THE PROBLEM:
Return the following lines and nothing else: the one holding "The image size is (1045, 557)." and all those after it in the records below, unchanged, minus any pictures.

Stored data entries
::::

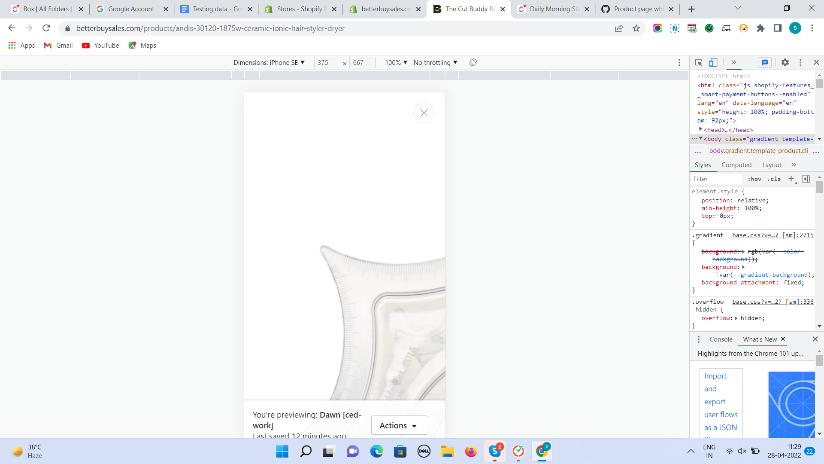
Task: Toggle the .cls element classes panel
Action: pos(774,179)
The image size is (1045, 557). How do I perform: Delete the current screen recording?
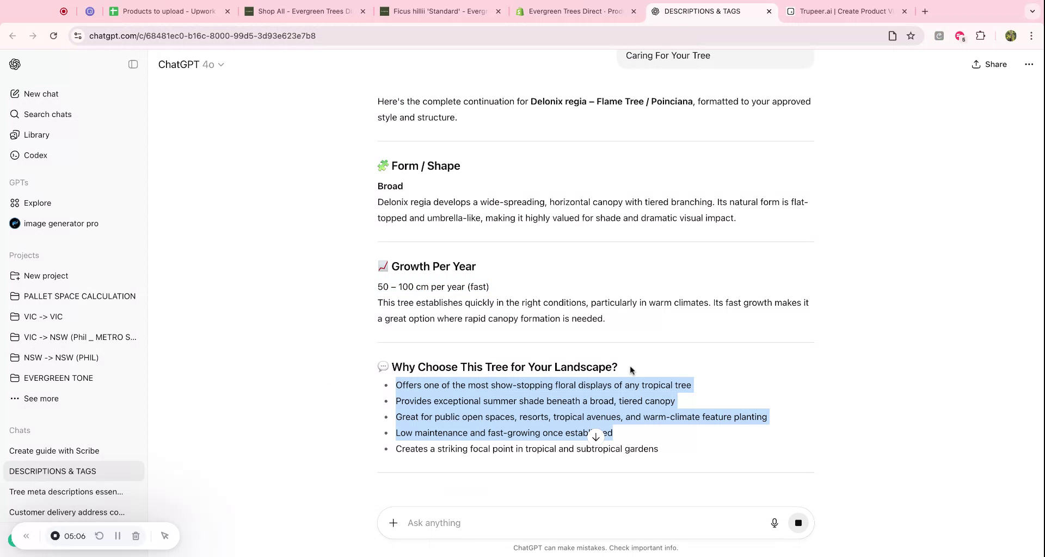tap(136, 536)
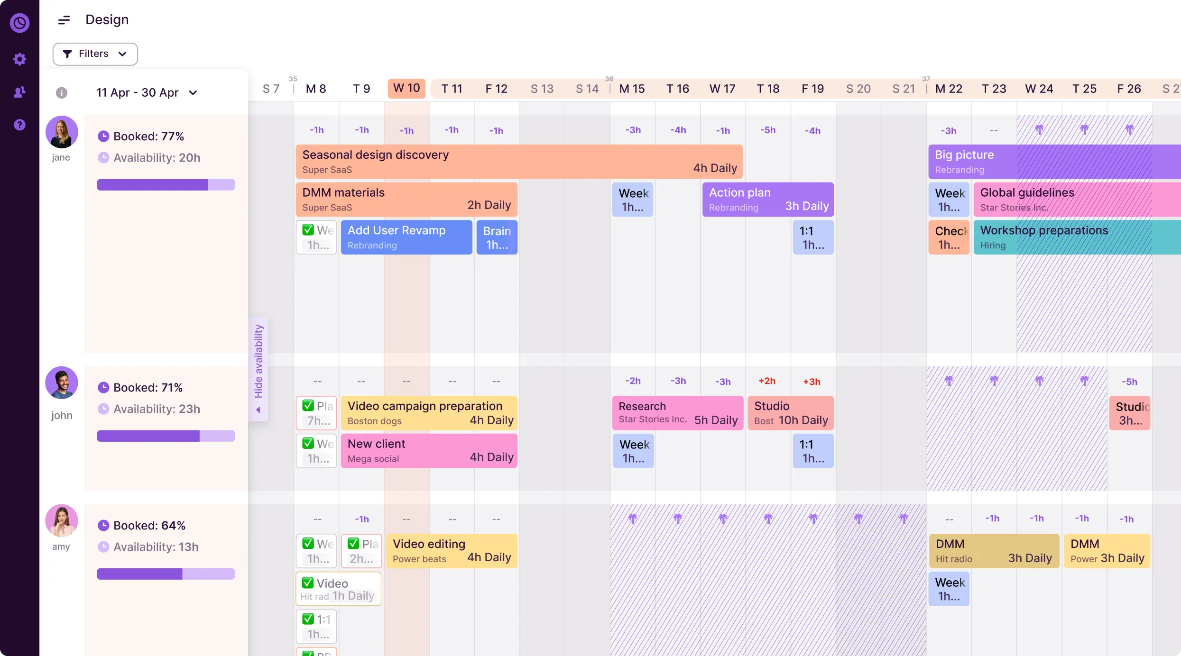Click the clock icon next to Jane's Booked stat

104,136
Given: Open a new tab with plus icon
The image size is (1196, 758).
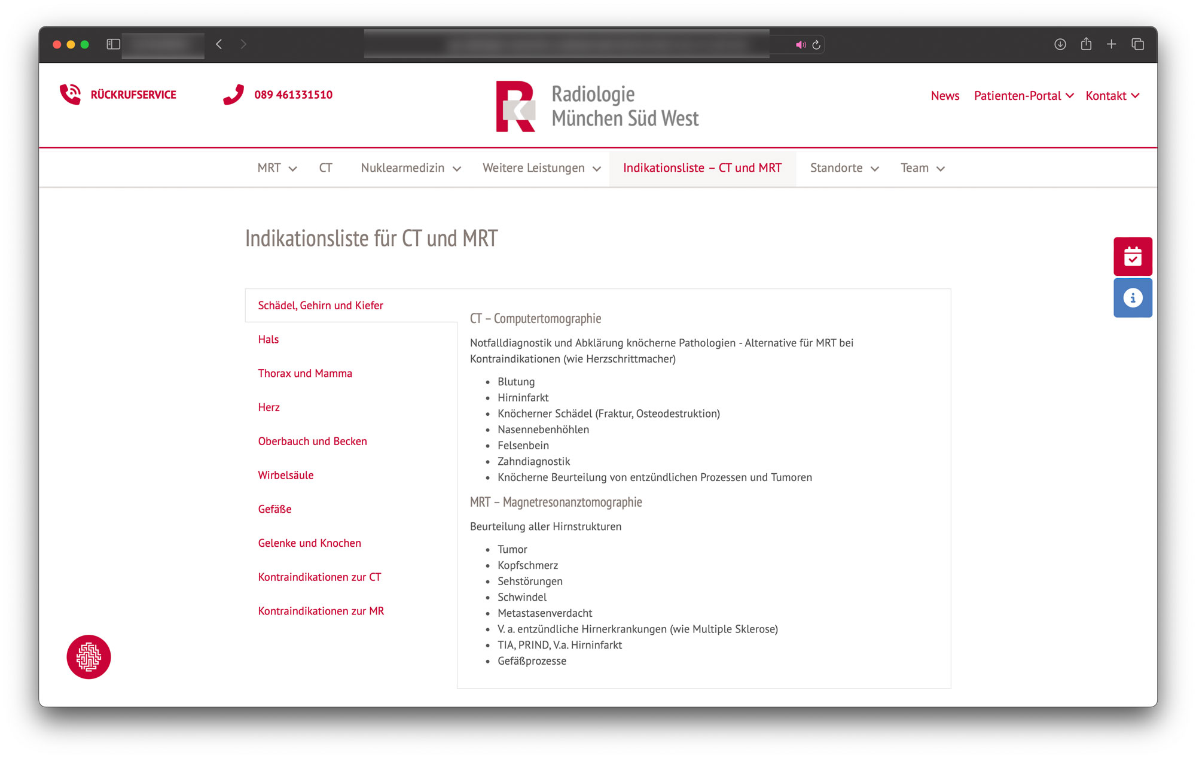Looking at the screenshot, I should click(x=1111, y=44).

::::

PROBLEM SOLUTION:
The image size is (1045, 557). How do I perform: Delete the current screen recording?
tap(136, 536)
Click the clock icon next to Jane's Booked stat

104,136
Given: Open a new tab with plus icon
The image size is (1196, 758).
Looking at the screenshot, I should click(x=1111, y=44).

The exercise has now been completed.